-------- TASK INPUT

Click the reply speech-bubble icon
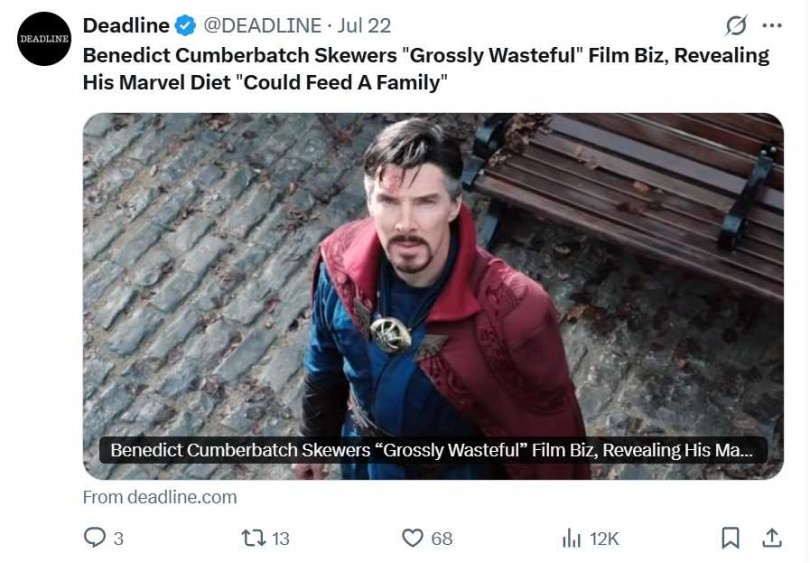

----------------
-------- TASK INPUT

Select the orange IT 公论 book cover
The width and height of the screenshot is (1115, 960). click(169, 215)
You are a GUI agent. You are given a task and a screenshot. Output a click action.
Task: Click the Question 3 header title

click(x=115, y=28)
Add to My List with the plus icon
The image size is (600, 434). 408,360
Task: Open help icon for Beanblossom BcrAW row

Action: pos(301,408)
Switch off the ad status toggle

----------------

» EXERCISE GOAL
Copy out the items from the line with "Add to My List with the plus icon" to the line with "Switch off the ad status toggle", both included, with every line unchanged.

» EXPECTED ANSWER
Add to My List with the plus icon
The image size is (600, 434). 408,360
Task: Open help icon for Beanblossom BcrAW row

Action: pos(301,408)
Switch off the ad status toggle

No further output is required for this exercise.